# salty update



## pcrose (Mar 9, 2003)

Recent changes, well I took out my coral decor that held my airstone because it was collecting crap and the snails were not cleaning it so I just put the air stone in their by itself then I added a couple more peices of live rock and a tiger snail. I have like 3 snails a chromis and clownfish and they are all doing well and it looks better. I got some of that green plant stuff out because it was massively growing the kind the seahorse use to latch on to. So all in all it looks really good. I will try to start upgrading soon


----------



## Vampor (Feb 15, 2003)

pics mate??


----------



## acestro (Jul 7, 2003)

Keep some green stuff (caulerpa?), it collects nitrates and helps keep a healthy tank.

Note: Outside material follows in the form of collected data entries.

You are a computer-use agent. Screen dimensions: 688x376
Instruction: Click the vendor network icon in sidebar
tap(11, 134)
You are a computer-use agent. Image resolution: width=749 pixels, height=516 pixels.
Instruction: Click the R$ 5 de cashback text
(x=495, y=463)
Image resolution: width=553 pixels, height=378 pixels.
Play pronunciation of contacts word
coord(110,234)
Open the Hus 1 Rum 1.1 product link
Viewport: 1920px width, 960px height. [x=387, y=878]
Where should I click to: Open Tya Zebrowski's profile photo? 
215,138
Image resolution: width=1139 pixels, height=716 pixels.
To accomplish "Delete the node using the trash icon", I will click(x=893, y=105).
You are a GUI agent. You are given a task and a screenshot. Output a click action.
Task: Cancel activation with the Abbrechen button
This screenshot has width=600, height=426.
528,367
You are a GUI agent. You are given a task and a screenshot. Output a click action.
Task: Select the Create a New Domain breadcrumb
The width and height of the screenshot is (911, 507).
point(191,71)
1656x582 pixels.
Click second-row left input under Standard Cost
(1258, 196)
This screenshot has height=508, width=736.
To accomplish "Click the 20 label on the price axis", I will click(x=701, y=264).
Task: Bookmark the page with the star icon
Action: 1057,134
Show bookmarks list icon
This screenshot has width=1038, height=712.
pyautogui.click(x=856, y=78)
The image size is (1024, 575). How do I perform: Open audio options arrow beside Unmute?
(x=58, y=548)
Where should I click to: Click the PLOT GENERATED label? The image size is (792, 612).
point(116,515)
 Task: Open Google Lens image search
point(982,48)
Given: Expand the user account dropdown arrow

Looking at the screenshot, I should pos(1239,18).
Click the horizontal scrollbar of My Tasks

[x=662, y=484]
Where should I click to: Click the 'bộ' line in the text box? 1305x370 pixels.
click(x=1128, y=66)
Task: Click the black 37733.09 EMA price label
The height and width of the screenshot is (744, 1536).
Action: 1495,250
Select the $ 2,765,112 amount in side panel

As you remove pieces of it you are effectively moving out waste, if you remove all of it, it can't help you anymore! But you can get by without if that's not your taste.

Definitely need pics.


----------



## pcrose (Mar 9, 2003)

I do have calerpa left in my tank it was just taking over my tank. I will try to get pics this weekand, I am kinda busy with work and school


----------



## thePACK (Jan 3, 2003)

pcrose said:


> I do have calerpa left in my tank it was just taking over my tank. I will try to get pics this weekand, I am kinda busy with work and school


thats why you have rcr..for taking some pictures :laugh:


----------



## pcrose (Mar 9, 2003)

He is trying to setup his comp business at the moment so between his fulltime job and that we both are kinda busy, I will see what I can do though


----------